Thursday is the new Friday


WineWednesday
 

College, for many students, means freedom. Freedom from parental supervision, freedom from curfews, freedom to eat Chinese food, pizza, a burger and fries all in one meal – the list goes on and on. Perhaps one of the most distinct changes from high school, though, is the freedom to choose one’s own schedule.

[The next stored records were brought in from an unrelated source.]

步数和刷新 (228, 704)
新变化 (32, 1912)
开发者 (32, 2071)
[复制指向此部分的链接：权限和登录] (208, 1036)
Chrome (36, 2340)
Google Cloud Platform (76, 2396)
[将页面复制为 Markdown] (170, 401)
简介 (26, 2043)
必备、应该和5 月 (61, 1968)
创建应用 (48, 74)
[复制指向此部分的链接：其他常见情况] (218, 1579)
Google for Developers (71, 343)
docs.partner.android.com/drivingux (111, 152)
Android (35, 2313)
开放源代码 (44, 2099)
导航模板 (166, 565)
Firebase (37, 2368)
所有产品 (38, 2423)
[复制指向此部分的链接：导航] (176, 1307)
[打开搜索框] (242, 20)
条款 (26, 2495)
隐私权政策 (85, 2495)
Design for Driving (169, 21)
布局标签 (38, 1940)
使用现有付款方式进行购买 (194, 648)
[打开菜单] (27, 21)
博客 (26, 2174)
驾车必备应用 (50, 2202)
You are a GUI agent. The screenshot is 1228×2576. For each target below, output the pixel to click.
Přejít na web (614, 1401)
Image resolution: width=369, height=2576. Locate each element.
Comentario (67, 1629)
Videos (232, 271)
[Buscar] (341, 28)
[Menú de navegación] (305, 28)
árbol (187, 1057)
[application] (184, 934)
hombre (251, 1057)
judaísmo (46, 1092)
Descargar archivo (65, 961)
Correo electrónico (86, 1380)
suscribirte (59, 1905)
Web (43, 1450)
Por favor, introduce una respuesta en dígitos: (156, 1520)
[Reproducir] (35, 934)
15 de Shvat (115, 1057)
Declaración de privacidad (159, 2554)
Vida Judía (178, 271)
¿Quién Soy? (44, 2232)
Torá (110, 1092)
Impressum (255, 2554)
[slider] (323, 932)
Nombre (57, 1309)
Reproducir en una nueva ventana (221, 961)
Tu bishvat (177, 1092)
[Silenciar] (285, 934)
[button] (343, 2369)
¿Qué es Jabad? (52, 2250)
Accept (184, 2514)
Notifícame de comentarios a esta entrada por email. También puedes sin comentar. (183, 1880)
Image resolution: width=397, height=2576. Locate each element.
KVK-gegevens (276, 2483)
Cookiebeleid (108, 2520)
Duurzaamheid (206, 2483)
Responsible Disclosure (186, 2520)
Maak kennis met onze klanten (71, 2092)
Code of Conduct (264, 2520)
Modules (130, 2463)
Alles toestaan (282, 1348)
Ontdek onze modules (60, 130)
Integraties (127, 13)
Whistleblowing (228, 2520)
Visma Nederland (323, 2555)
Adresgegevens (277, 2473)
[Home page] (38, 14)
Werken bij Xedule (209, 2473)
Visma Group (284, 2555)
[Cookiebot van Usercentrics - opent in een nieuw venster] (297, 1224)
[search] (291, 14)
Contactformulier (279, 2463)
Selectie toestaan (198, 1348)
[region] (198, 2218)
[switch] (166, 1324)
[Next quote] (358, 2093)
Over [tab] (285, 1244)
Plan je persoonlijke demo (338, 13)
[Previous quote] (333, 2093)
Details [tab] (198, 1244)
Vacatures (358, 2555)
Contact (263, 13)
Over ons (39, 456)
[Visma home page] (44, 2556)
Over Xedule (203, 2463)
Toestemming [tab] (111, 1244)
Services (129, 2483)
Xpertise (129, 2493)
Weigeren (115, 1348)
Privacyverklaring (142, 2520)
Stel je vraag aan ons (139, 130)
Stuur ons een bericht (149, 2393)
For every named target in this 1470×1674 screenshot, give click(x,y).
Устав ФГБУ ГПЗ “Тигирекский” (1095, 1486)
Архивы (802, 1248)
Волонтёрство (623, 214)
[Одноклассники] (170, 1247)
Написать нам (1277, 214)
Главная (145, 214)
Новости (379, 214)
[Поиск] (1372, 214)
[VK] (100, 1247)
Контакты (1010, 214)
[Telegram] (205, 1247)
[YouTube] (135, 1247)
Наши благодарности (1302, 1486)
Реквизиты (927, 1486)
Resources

In an environment where students have complete control over their class schedules, many choose to forgo Friday classes in favor of starting their weekends a day early.

Teasia Thomas, a junior majoring in political science, said she avoids Friday classes whenever she can, trying to only register for these classes if attendance isn’t mandatory.

“Most professors understand the importance of the weekend to a college student,” Thomas said. “Whether they like it or not, their class attendance will decrease on Fridays.”

Thomas specifically designs her schedule to exclude Friday classes, often registering early or taking online classes to keep her Fridays open.

“The weekend has to include Friday when you’re in college to really enjoy it,” Thomas said. “With so many students working part-time on the weekends, the weekend will not exist if Friday is not completely devoted to relaxation.”

During prime time, from 9 a.m. to 2 p.m., the University offers about 25 percent fewer course sections Fridays than it does Mondays or Wednesdays, said University Provost Joe Benson. For example, Mondays and Wednesdays at noon, about 180 of the school’s 389 available classrooms are in use. At the same time Fridays, only 128 classrooms are used.

After 2 p.m., the difference becomes even more drastic. Monday through Thursday at 3 p.m., classes occupy anywhere from 215 to 302 classrooms. On Fridays at 3 p.m., that number drops to just 42.

One of those 42 rooms is occupied by Rosianna Gray, an assistant professor in the department of biological sciences. Gray teaches two sections of BSC 114, Principles of Biology I, on Mondays, Wednesdays and Fridays, one at 9 a.m. and the other at 3 p.m.

While her 9 a.m. class usually has the same attendance levels on all three days, Gray said about 25 to 30 percent of students in her 3 p.m. class are usually absent Fridays.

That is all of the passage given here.